Modeling hemoglobin levels of patients chronically transfused with red blood cells.

Abstract

Good models of chronic red blood cell (RBC) transfusion can improve care by accurately estimating time-dependent hemoglobin (Hb) levels and clinically relevant transfusion parameters. A previously derived mathematical model based on overall Hb mass balance (HMB model) with input parameters of transfused units, transfusion efficiency, RBC lifespan, endogenous Hb, and transfusion interval was applied to three separate clinical studies spanning six transfusion conditions across patient populations with myelodysplastic syndrome (MDS) or thalassemia. The HMB model accurately predicted mean pretransfusion Hb levels for each ensemble cohort of patients with thalassemia or MDS. Dynamic changes in Hb levels were modeled as a function of changes in key input parameters.

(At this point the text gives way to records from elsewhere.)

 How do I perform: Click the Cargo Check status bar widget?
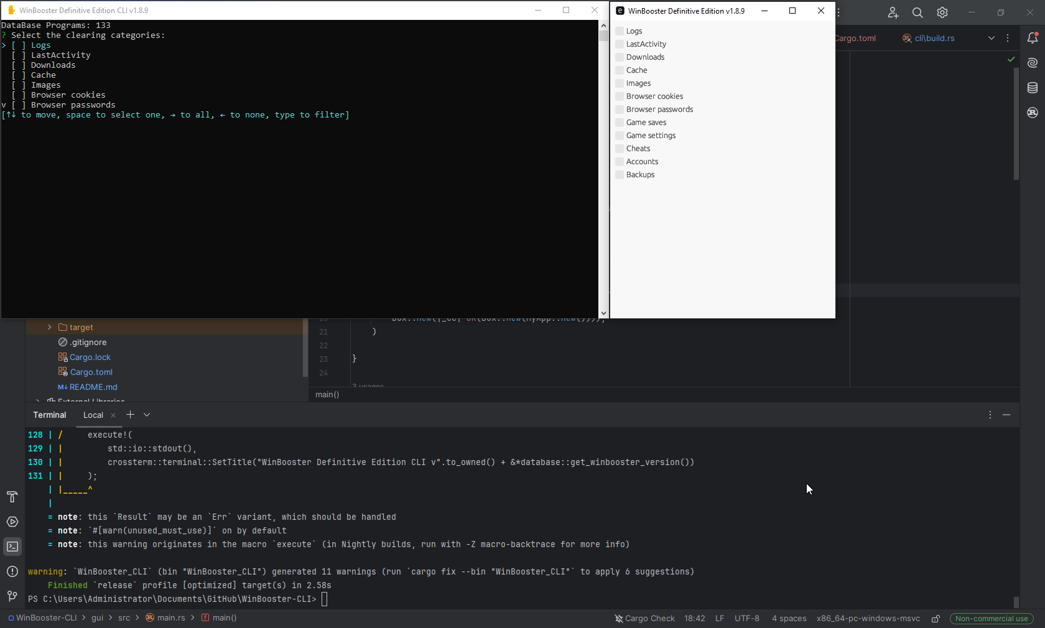(644, 618)
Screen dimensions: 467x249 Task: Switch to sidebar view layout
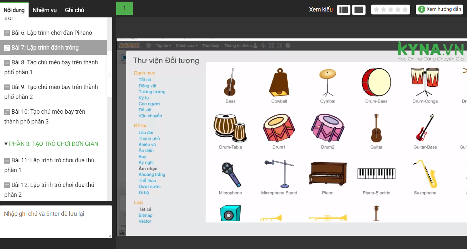click(344, 10)
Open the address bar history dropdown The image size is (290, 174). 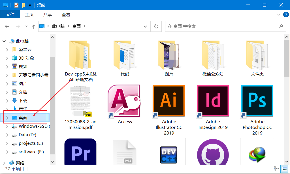pyautogui.click(x=145, y=26)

Improving the 24-h post-transfusion RBC survival from 72% to 86% can be used to either (1) reduce RBC usage by 15%-20% through longer transfusion intervals or (2) increase pretransfusion [Hb] by 8%-11% while maintaining a constant transfusion interval. The endogenous Hb level is introduced in the HMB model which represents the patient's self-contribution to overall Hb levels via the autologous RBC lifecycle and was estimated to be 5.0 g/dL for patients with MDS or thalassemia. Transfusion therapy approaches and complementary therapeutics can target multiple, unique model inputs while monitoring net, overall impact on transfusion efficacy. Applying the HMB model to fit individual patient Hb fluctuations will be explored in the future.